I recently heard about the story of Nicola Briggs, the woman stood up to the man who flashed her. Briggs screamed, “That’s it, oh you’re getting f–cking arrested. I’m not leaving your side! My plans are done for the night.” Check out the video below and be amazing at a woman using HER VOICE to affect change!! I get chills every time I view this video. She was trained in the art of Tai Chi and was prepared to use if he tried to get away. Tell me YOUR thoughts.
The man, Mario Valdivia who was a convicted sex offender not only got arrested but got deported back to Mexico.
Why is this woman my hero? She’s my hero because she refused to be silent. It would have been easy for her just to leave the subway and victimize herself. She had plans for the night and come on, who really wants to confront a flasher?
The video was viewed over 500,000 times and made headlines. My immediate response is: why did this story make the headlines like it did? Shouldn’t this woman’s response be the norm? Seriously? Why aren’t more women taught to scream out and express themselves? Here’s a clear example of a woman being violated and most women’s response is to be feel shame? I was a victim of sexual assault and experienced shame. I felt like it was my fault and blamed myself for a long time.
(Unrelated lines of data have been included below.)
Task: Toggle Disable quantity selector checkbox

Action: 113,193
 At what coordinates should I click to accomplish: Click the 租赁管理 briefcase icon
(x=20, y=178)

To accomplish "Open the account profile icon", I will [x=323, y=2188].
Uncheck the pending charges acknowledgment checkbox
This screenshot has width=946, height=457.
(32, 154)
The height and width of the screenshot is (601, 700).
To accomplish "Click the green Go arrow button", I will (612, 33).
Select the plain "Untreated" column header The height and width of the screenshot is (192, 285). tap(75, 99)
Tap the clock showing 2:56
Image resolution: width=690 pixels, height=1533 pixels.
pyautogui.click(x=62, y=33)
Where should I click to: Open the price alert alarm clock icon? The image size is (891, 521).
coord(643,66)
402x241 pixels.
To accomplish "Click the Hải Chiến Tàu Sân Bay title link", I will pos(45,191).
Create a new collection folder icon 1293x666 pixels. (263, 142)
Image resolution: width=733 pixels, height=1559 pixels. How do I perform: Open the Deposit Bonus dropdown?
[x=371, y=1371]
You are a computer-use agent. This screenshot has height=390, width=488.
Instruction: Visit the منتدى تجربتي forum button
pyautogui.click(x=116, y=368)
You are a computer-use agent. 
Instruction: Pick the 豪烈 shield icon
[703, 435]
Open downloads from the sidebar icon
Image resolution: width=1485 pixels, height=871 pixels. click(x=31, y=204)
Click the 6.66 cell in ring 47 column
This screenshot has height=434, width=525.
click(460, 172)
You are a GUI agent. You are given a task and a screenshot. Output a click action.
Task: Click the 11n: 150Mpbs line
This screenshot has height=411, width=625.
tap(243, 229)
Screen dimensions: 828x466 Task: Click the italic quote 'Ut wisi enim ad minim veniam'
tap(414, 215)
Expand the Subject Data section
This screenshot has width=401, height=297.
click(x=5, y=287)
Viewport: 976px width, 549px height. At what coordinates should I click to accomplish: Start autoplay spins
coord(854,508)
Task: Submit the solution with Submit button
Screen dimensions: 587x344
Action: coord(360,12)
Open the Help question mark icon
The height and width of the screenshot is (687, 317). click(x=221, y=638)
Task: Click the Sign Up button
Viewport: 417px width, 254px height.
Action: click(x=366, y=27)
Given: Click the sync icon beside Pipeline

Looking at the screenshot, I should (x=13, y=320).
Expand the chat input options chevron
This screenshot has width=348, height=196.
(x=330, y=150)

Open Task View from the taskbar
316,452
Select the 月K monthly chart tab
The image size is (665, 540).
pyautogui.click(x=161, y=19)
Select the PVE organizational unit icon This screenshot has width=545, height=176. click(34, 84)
If you watch the video again, you might hear people laughing in the background. Why would ANYONE laugh at a woman who was a victim of a sexual assault? I don’t think they were laughing maliciously but rather they were uncomfortable watching a woman scream. Think about it. It’s rare to see role models of women speaking up for themselves. Women are taught to be quiet and ashamed when a man harasses them? The harasser is the one who should feel ashamed and disgusted, not the victim! One recent good example of a woman who stands up for herself in the movie, The Girl With The Dragon Tattoo.
Also, if you watch the video again, you see that men were also involved in helping this woman. Men also have a responsibility when they see an injustices committed against women to step in.
One of my monologues, “Navigating the Stares,” in Ideal Beauty, is about how to deal with harassment.
Other women are also inspiring me. Emily May started a site called http://www.ihollaback.org, a website where women speak up about injustices committed towards them by taking pictures of the men who harass them.
May agrees with me, “The reaction of our readers when they saw this video was: Wow. She’s my hero. This is because sexual harassment crimes are usually crimes that tend to silenced, in part because of the shame the shame they provoke in victims. Most women’s instinct, when confronted to a situation like this one, is to feel as fast as possible. Sometimes especially what no other people are around, this is probably the safest attitude to adopt. But this video proves that having the courage to speak out, loudly, against the harasser can have more of an effect than we think.”
Yesterday a man on a bike blew a kiss at my girlfriend and I in a disgusting way. I immediately froze. I realize this is usually my response to conflict. I am working on changing my reaction to harassment but it’s a process. I realize I’m not going to change overnight. But the first step to change is being aware.
I feel like EVERY woman should watch this video and show it to their teenage daughters to show them they don’t have to be a victim. They too have a voice. They can be empowered by speaking up.